One of my favorite questions is some variation of "would you rather be deaf or blind?" "Would you rather lose your mind or your body?"
I had no answer, I was just doing the asking. Now my answer is ha ha! You will lose them all.
I am obsessed with death, currently. (Because my new favorite band is lo-fi alternative goth? -> His Name is Alive; I've listened to Home is in Your Head at least ten times in the last three days.) I have had many phases of strong morbidity, beginning when I was a little kid. I feel then what I feel now: basically terror (sometimes), confusion, and resistance, even though I'm not "actively" dying.
I wonder what it would be like to work with the dying. I listened to a podcast from a hospice home, where people waste away slowly. The residents are "sick of being sick", tired of the imposition of being weak. Some die without acceptance of the fact that they're dying. The nurses were deeply compassionate but direct - when someone was dying they didn't break it to their family in a way that there could be any doubt or hope. Probably directness is more compassionate in many situations. I shouldn't have listened to the podcast twice but I felt like I had to. Not to be obsessed with unnecessary pain, but because the experience is something I feel like I have to handle, something I can survive, ironically enough.

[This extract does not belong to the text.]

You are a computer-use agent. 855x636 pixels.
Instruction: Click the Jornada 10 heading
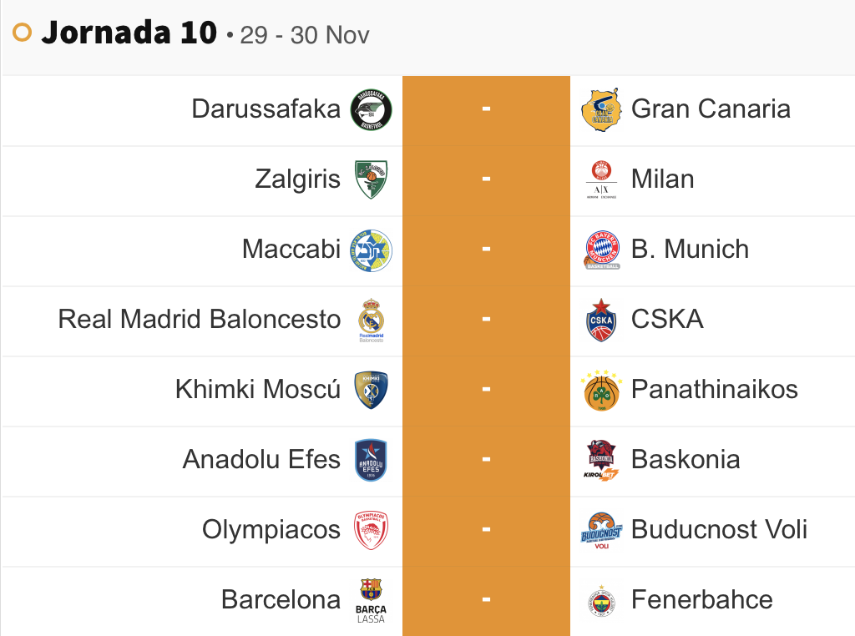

I hate being on drugs. Another experience to survive. I hate being high because I hate feeling my brain be hijacked and persuaded. (PMS is equally as infuriating, since it controls my moods (read: perception of the world) no matter how I deny its existence and I can't fight it.) But every once in a while I find myself under some influence (due to some amnesia of my serious discomfort) and find myself therefore in an experience to endure. And while I'm up there having my world blown open to new understanding and new perspective, I realize that my put-together little sober life is, of course, a crazy trip in itself. It's exhausting and sometimes I see terrifying things - the most terrifying (or in my better moods, humbling) thing I realize is how limited my entire world is (and how soon I'll forget. Maybe not intellectually, but viscerally I have already forgotten). As a metaphor: the spectrum of visual colors for the human being is a rather tiny slice of all waves of light, and there are even colors in the gradient between colors too fine for us to distinguish. In short, our visual spectrum is what is useful on earth for our living habits. (Thanks radiolab!) How could my brain, which has undoubtedly evolved in the same capacity, comprehend something as colorless as God or meaning? What I am trying to say I guess is drugs made me believe in God and I hate drugs and always we're resistant to being stretched, but can survive it.
Well I had a day of terror, not helped by the season two premiere of twin peaks. My own Duppy Conqueror tucked me into bed and kissed my little head and I didn't have a single nightmare. I didn't think about how terrified I am to ride my bike (traffic! pain!), which I did this morning, or how dreadfully afraid I am to ride in cars (accidents D-: D-: ) even though I'm getting in one for a long haul this afternoon. Sometimes I can't wait to die so I can have my brain blown open, but I definitely couldn't now without screaming resistance.